Material supplied Block Start

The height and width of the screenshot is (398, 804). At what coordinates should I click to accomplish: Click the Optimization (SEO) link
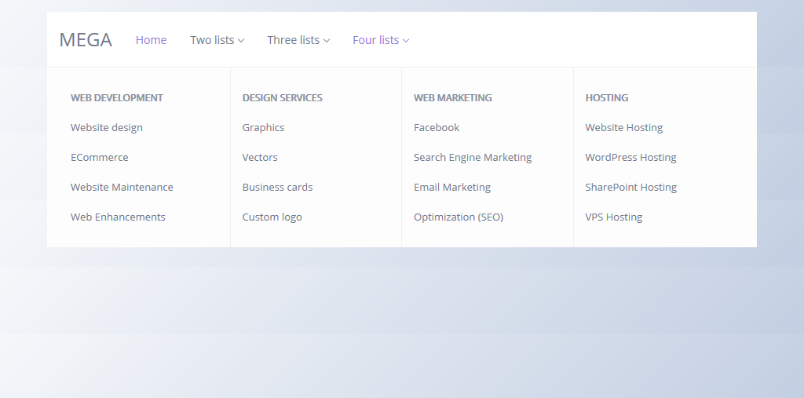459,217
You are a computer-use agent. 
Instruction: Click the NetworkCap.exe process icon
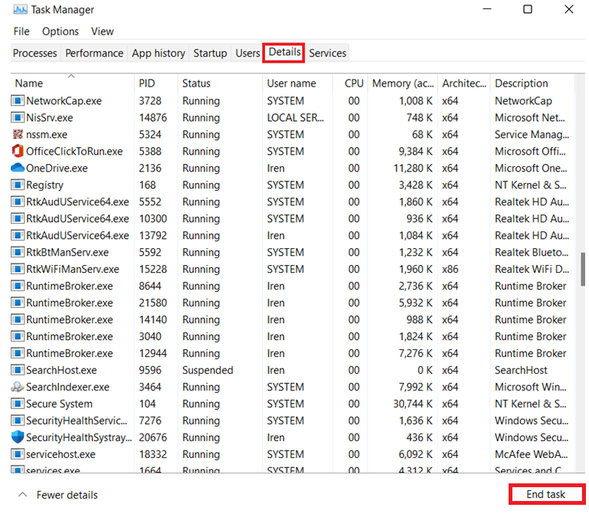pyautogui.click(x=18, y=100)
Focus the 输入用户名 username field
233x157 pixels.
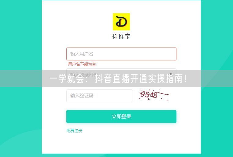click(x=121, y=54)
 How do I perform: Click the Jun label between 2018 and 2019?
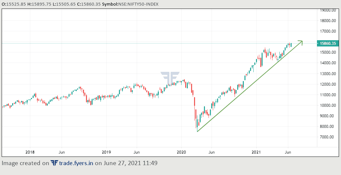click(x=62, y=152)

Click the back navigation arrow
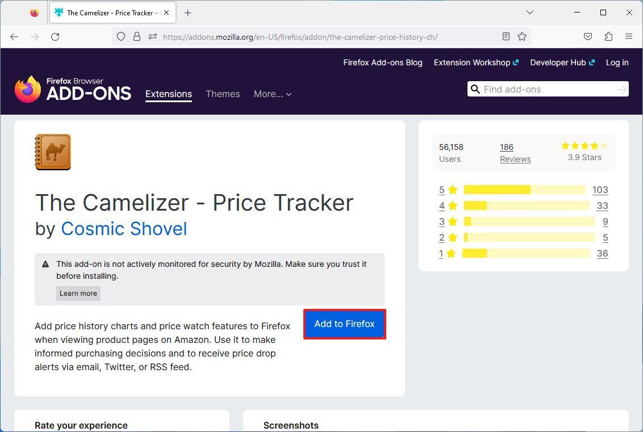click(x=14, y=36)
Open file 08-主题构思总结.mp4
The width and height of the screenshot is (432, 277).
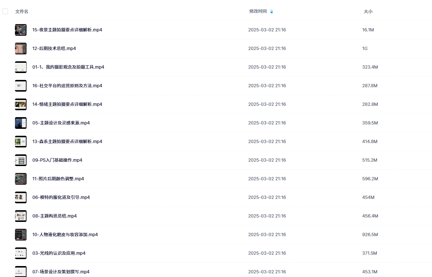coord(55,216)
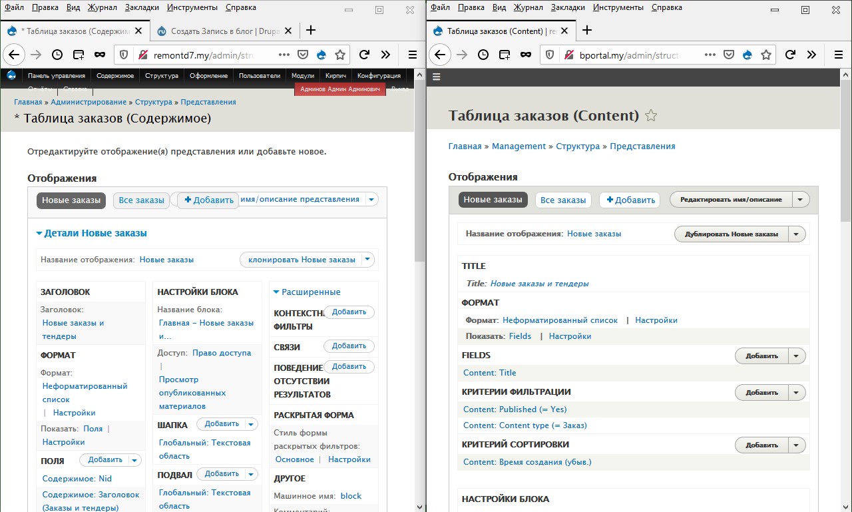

Material supplied Block End
Material supplied Block Start

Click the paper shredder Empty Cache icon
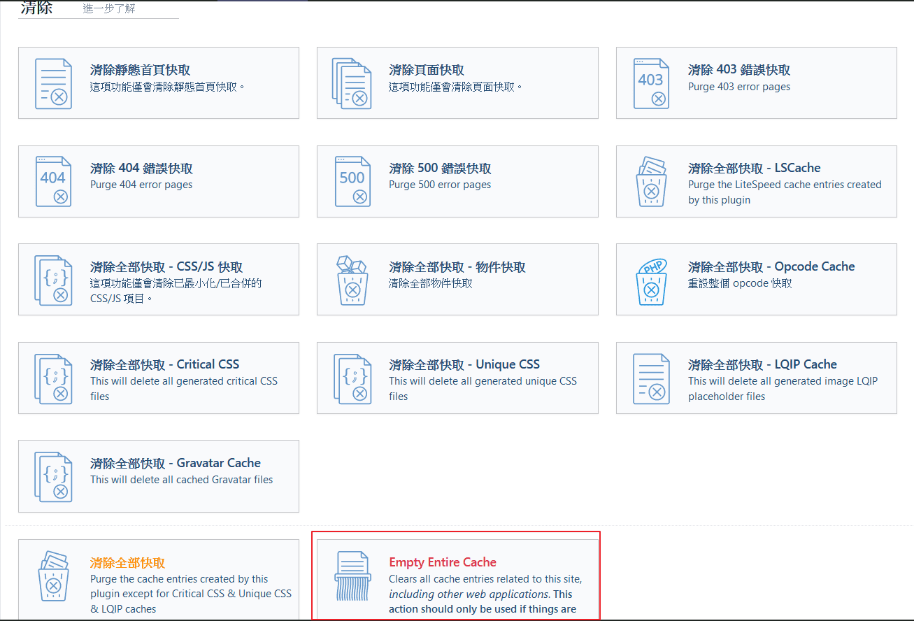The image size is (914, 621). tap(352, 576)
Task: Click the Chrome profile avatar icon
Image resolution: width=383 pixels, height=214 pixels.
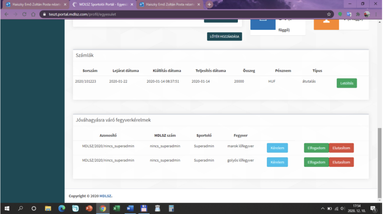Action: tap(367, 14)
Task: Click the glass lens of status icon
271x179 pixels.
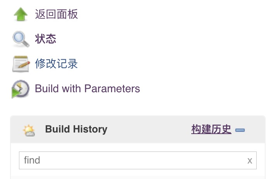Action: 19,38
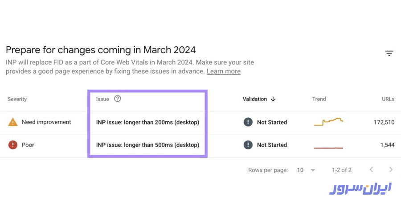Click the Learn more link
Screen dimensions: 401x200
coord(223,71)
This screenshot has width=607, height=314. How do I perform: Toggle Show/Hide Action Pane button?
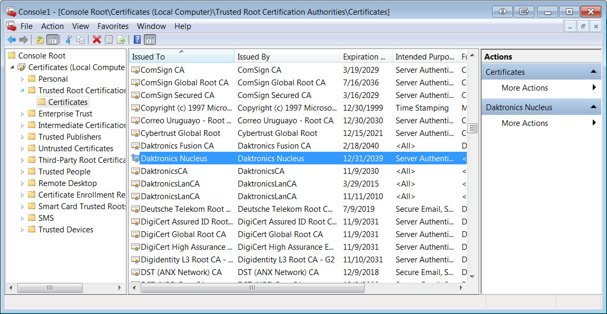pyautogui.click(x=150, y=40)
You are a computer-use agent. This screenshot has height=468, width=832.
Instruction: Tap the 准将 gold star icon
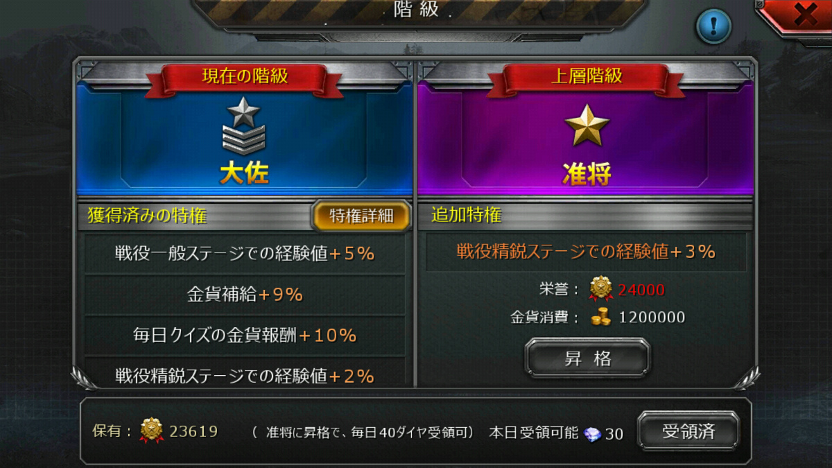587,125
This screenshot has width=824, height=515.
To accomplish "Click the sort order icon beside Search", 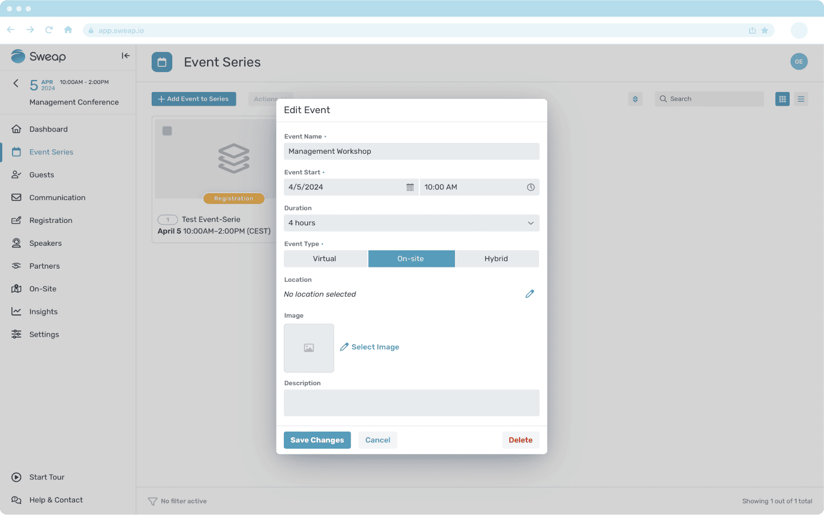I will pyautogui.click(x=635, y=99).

Material supplied Block End

### The task
Whenever the string "agent" shows up in a line above, copy that line.

### Reply to the task
You are a computer-use agent. 
You are a computer-use agent. This screenshot has height=468, width=832.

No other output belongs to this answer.